Et derrière les craintes et la panique, l’épiphanie du vu qui s’élève et nous prend, là où le trouble quitte l’angoisse pour rejoindre la joie souriante :

« Et moi je voyais enfin

ton épaule

ta nuque

tes cuisses

en mouvement

Toi qui n’es plus en fragments

Toi entière devant mes yeux »

Comme l’intuition d’une évidence

« Parfois un éclair de lucidité entre nous on sait que c’est rare,

qu’on s’est trouvées,

que ce n’est pas comme ça

avec tout le monde. »

Le ravissement de la première rencontre, comme dirait Barthes, car ce qui ravit est toujours un rapt à soi-même et un étourdissement lumineux.
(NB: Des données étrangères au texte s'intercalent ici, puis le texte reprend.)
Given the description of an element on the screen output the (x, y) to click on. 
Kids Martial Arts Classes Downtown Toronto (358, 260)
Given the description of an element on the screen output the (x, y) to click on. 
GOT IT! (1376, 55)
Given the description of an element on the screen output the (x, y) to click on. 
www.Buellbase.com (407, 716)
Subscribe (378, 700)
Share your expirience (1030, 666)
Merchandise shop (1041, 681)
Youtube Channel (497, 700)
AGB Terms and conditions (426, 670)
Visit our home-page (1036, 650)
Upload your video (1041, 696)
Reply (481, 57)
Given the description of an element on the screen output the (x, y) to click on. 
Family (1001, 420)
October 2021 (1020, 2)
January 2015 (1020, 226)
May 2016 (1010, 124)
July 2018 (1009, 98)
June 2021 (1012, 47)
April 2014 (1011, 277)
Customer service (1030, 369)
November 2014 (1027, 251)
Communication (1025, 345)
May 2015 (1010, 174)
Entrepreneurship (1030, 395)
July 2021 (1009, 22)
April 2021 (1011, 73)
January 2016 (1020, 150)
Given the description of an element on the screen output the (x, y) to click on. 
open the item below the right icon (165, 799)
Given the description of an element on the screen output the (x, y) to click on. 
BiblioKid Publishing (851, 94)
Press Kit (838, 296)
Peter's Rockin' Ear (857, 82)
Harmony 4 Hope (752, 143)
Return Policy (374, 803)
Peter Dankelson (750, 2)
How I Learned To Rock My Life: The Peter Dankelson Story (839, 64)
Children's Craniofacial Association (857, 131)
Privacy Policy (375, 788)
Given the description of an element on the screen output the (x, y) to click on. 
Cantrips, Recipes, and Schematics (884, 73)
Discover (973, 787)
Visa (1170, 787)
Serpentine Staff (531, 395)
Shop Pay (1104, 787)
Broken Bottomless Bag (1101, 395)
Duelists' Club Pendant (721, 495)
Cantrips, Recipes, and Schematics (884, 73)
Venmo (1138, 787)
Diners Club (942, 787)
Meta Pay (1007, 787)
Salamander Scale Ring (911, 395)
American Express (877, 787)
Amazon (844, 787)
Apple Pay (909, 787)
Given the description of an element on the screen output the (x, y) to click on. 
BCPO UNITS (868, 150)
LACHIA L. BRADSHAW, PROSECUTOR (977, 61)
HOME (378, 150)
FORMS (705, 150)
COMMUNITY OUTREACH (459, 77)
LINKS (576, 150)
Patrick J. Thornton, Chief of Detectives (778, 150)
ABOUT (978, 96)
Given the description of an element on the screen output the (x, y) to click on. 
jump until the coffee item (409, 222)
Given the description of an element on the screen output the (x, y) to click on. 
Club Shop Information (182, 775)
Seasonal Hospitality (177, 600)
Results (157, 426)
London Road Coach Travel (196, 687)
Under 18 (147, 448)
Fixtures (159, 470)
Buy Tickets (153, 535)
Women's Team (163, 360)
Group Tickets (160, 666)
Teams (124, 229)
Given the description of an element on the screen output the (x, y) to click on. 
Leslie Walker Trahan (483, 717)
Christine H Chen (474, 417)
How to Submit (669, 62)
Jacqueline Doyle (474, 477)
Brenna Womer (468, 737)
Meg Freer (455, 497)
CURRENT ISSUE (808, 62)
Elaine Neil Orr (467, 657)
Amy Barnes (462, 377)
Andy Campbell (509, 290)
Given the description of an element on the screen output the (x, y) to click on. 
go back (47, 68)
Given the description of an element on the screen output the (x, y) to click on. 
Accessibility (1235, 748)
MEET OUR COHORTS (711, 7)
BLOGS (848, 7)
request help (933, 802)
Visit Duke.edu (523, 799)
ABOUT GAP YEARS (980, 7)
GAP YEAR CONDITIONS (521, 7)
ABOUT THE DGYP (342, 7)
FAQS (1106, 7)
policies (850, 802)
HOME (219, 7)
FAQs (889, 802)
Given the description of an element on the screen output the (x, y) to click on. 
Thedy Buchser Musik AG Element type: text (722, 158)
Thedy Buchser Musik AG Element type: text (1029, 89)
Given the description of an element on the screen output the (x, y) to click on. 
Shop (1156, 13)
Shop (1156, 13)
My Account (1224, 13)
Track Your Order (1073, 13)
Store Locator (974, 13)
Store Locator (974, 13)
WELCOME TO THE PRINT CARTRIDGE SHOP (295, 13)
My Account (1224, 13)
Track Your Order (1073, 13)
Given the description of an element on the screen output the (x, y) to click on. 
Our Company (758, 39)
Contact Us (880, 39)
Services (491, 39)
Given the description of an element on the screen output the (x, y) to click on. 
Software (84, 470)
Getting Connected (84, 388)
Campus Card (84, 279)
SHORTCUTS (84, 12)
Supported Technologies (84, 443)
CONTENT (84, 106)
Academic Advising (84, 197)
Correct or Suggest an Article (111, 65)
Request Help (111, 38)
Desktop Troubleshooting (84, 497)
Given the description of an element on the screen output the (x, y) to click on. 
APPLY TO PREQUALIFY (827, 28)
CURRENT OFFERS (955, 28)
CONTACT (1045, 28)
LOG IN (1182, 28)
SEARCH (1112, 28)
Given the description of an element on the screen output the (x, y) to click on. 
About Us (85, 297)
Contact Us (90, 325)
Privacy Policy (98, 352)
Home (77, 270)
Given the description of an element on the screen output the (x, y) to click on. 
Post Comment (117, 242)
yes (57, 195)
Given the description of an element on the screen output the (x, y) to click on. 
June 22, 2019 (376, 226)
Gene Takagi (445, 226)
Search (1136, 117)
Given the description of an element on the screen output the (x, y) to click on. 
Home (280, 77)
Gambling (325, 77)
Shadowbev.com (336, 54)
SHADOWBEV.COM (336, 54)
« Et moi, l’œsophage serré,

le coeur serré,

moi envahie transpercée de sa présence trop douce de sa présence trop bonne

envahie

transpercée

débordée je dis

je dis

Je t’aime

Je t’aime Sara »

Parce que s’aimer devrait toujours être un refuge, le lieu où s’effondrent l’orgueil et l’ego, l’espace commun d’une nudité en partage et d’une sensibilité offerte. S’aimer un refuge où revenir et se reconnaître soi-même, similaire et autre :

« elle dit

Ton odeur de cou c’est ce qui m’a manqué, j’ai eu des nuits agitées, ici je mets ma tête dans ton cou et c’est déjà le sommeil, c’est la maison, c’est la sécurité, la tête dans ton cou, ta nuque, la peau tendre pour se blottir ».

Épopée amoureuse et effrénée, portée par la fougue et la soif d’aimer à nouveau, le roman d’Anne-Fleur Multon rejoue la tombée en amour quand la distance force le fantasme et qu’enfin le fantasme se soumet au réel et rêve la vie à deux, où trouver la douceur d’un cou-refuge et sourire de son propre ravissement ému.

Bibliographie :

Multon, Anne-Fleur, Les Nuits bleues, éditions de L’Observatoire, 2022.